Stored records
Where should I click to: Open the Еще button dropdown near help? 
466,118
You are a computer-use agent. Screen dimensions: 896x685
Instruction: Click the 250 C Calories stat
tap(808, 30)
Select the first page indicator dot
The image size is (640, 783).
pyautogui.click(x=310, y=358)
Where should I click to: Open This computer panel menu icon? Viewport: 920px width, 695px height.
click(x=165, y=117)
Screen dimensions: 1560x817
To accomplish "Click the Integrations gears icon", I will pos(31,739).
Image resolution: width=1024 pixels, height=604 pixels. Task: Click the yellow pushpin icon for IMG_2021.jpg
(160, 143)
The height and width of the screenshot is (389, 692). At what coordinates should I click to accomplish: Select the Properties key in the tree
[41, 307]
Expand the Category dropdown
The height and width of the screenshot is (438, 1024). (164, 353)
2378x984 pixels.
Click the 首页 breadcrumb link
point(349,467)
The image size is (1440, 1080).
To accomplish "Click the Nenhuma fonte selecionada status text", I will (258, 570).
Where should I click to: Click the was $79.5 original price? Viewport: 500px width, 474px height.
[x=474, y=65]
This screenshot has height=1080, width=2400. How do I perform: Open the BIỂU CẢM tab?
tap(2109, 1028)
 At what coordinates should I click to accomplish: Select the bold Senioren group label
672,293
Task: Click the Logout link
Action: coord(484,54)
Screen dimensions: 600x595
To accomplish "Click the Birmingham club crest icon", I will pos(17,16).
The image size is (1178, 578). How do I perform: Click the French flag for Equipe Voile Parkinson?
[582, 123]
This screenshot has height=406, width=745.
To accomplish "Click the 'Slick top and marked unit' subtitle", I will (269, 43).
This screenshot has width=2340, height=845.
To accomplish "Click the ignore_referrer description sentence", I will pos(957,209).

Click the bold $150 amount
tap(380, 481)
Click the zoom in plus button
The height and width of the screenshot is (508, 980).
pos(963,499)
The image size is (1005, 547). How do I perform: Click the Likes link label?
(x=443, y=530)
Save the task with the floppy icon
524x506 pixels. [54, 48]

** Task **
Search the entries above for the string "dimensions", and report each line where it occurs.

** Solution **
You are a computer-use agent. Screen dimensions: 896x685
Screen dimensions: 1560x817
Screen dimensions: 600x595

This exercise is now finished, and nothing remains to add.